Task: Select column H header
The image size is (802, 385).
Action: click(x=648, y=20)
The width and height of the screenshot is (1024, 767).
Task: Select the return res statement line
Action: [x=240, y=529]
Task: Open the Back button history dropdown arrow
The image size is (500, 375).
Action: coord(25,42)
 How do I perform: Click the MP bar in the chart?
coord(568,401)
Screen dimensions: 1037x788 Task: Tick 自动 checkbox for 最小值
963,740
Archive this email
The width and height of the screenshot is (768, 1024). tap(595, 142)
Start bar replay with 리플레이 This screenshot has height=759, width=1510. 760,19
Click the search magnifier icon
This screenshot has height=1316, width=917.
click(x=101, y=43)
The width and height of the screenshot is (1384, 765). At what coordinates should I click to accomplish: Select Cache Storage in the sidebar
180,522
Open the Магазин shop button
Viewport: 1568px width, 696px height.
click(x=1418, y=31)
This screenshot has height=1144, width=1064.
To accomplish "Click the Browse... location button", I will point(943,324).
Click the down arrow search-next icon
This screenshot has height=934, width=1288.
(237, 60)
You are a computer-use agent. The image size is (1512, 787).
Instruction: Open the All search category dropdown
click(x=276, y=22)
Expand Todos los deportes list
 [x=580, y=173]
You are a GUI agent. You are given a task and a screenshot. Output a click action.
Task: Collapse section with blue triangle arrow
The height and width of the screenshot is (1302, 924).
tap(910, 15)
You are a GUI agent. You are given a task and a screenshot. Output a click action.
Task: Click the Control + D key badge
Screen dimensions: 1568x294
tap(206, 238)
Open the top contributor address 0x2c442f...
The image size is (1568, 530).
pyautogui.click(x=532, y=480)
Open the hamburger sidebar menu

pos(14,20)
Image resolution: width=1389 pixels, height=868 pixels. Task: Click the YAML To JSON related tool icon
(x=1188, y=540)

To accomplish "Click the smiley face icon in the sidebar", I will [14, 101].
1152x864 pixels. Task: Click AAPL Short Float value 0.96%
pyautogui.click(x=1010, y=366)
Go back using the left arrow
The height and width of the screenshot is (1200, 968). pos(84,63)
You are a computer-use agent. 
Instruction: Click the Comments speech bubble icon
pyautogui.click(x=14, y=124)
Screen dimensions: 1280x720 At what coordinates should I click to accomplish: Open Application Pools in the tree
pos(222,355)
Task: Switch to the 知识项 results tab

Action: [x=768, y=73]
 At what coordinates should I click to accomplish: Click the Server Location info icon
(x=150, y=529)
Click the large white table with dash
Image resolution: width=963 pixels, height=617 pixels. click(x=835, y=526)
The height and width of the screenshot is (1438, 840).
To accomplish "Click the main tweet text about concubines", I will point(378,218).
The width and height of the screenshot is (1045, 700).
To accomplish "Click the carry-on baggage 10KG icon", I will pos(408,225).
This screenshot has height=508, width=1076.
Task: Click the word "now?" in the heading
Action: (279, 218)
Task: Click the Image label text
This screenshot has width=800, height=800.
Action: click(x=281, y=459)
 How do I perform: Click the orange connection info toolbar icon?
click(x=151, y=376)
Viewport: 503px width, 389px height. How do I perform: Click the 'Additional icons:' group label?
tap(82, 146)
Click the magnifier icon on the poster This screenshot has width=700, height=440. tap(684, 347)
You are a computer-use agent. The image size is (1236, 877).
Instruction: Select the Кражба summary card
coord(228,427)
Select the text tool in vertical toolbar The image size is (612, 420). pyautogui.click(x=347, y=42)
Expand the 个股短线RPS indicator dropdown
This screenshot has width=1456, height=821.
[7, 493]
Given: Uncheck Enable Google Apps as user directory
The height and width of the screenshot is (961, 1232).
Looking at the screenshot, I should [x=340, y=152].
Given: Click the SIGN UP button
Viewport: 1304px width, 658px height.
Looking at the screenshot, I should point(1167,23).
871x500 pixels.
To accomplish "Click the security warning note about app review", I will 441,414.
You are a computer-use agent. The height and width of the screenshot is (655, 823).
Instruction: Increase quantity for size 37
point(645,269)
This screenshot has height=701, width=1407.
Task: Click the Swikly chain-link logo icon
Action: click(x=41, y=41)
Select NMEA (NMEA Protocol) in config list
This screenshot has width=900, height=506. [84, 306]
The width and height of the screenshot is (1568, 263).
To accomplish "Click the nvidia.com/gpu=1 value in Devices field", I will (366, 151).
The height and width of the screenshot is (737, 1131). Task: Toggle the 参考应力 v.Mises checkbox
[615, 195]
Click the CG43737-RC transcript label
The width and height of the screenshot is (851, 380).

_ _ _

**EXERCISE AIM:** Reproduce the listing above in its entirety, unchanged.

**RESULT OF THE EXERCISE:**
Task: Select column H header
The image size is (802, 385).
Action: click(x=648, y=20)
The width and height of the screenshot is (1024, 767).
Task: Select the return res statement line
Action: [x=240, y=529]
Task: Open the Back button history dropdown arrow
The image size is (500, 375).
Action: coord(25,42)
 How do I perform: Click the MP bar in the chart?
coord(568,401)
Screen dimensions: 1037x788 Task: Tick 自动 checkbox for 最小值
963,740
Archive this email
The width and height of the screenshot is (768, 1024). tap(595, 142)
Start bar replay with 리플레이 This screenshot has height=759, width=1510. 760,19
Click the search magnifier icon
This screenshot has height=1316, width=917.
click(x=101, y=43)
The width and height of the screenshot is (1384, 765). At what coordinates should I click to accomplish: Select Cache Storage in the sidebar
180,522
Open the Магазин shop button
Viewport: 1568px width, 696px height.
click(x=1418, y=31)
This screenshot has height=1144, width=1064.
To accomplish "Click the Browse... location button", I will point(943,324).
Click the down arrow search-next icon
This screenshot has height=934, width=1288.
(237, 60)
You are a computer-use agent. The image size is (1512, 787).
Instruction: Open the All search category dropdown
click(x=276, y=22)
Expand Todos los deportes list
 [x=580, y=173]
You are a GUI agent. You are given a task and a screenshot. Output a click action.
Task: Collapse section with blue triangle arrow
The height and width of the screenshot is (1302, 924).
tap(910, 15)
You are a GUI agent. You are given a task and a screenshot. Output a click action.
Task: Click the Control + D key badge
Screen dimensions: 1568x294
tap(206, 238)
Open the top contributor address 0x2c442f...
The image size is (1568, 530).
pyautogui.click(x=532, y=480)
Open the hamburger sidebar menu

pos(14,20)
Image resolution: width=1389 pixels, height=868 pixels. Task: Click the YAML To JSON related tool icon
(x=1188, y=540)

To accomplish "Click the smiley face icon in the sidebar", I will [14, 101].
1152x864 pixels. Task: Click AAPL Short Float value 0.96%
pyautogui.click(x=1010, y=366)
Go back using the left arrow
The height and width of the screenshot is (1200, 968). pos(84,63)
You are a computer-use agent. 
Instruction: Click the Comments speech bubble icon
pyautogui.click(x=14, y=124)
Screen dimensions: 1280x720 At what coordinates should I click to accomplish: Open Application Pools in the tree
pos(222,355)
Task: Switch to the 知识项 results tab

Action: [x=768, y=73]
 At what coordinates should I click to accomplish: Click the Server Location info icon
(x=150, y=529)
Click the large white table with dash
Image resolution: width=963 pixels, height=617 pixels. click(x=835, y=526)
The height and width of the screenshot is (1438, 840).
To accomplish "Click the main tweet text about concubines", I will point(378,218).
The width and height of the screenshot is (1045, 700).
To accomplish "Click the carry-on baggage 10KG icon", I will pos(408,225).
This screenshot has height=508, width=1076.
Task: Click the word "now?" in the heading
Action: (279, 218)
Task: Click the Image label text
This screenshot has width=800, height=800.
Action: click(x=281, y=459)
 How do I perform: Click the orange connection info toolbar icon?
click(x=151, y=376)
Viewport: 503px width, 389px height. How do I perform: Click the 'Additional icons:' group label?
tap(82, 146)
Click the magnifier icon on the poster This screenshot has width=700, height=440. tap(684, 347)
You are a computer-use agent. The image size is (1236, 877).
Instruction: Select the Кражба summary card
coord(228,427)
Select the text tool in vertical toolbar The image size is (612, 420). pyautogui.click(x=347, y=42)
Expand the 个股短线RPS indicator dropdown
This screenshot has width=1456, height=821.
[7, 493]
Given: Uncheck Enable Google Apps as user directory
The height and width of the screenshot is (961, 1232).
Looking at the screenshot, I should [x=340, y=152].
Given: Click the SIGN UP button
Viewport: 1304px width, 658px height.
Looking at the screenshot, I should point(1167,23).
871x500 pixels.
To accomplish "Click the security warning note about app review", I will 441,414.
You are a computer-use agent. The height and width of the screenshot is (655, 823).
Instruction: Increase quantity for size 37
point(645,269)
This screenshot has height=701, width=1407.
Task: Click the Swikly chain-link logo icon
Action: click(x=41, y=41)
Select NMEA (NMEA Protocol) in config list
This screenshot has width=900, height=506. [84, 306]
The width and height of the screenshot is (1568, 263).
To accomplish "Click the nvidia.com/gpu=1 value in Devices field", I will (366, 151).
The height and width of the screenshot is (737, 1131). Task: Toggle the 参考应力 v.Mises checkbox
[615, 195]
Click the CG43737-RC transcript label
The width and height of the screenshot is (851, 380).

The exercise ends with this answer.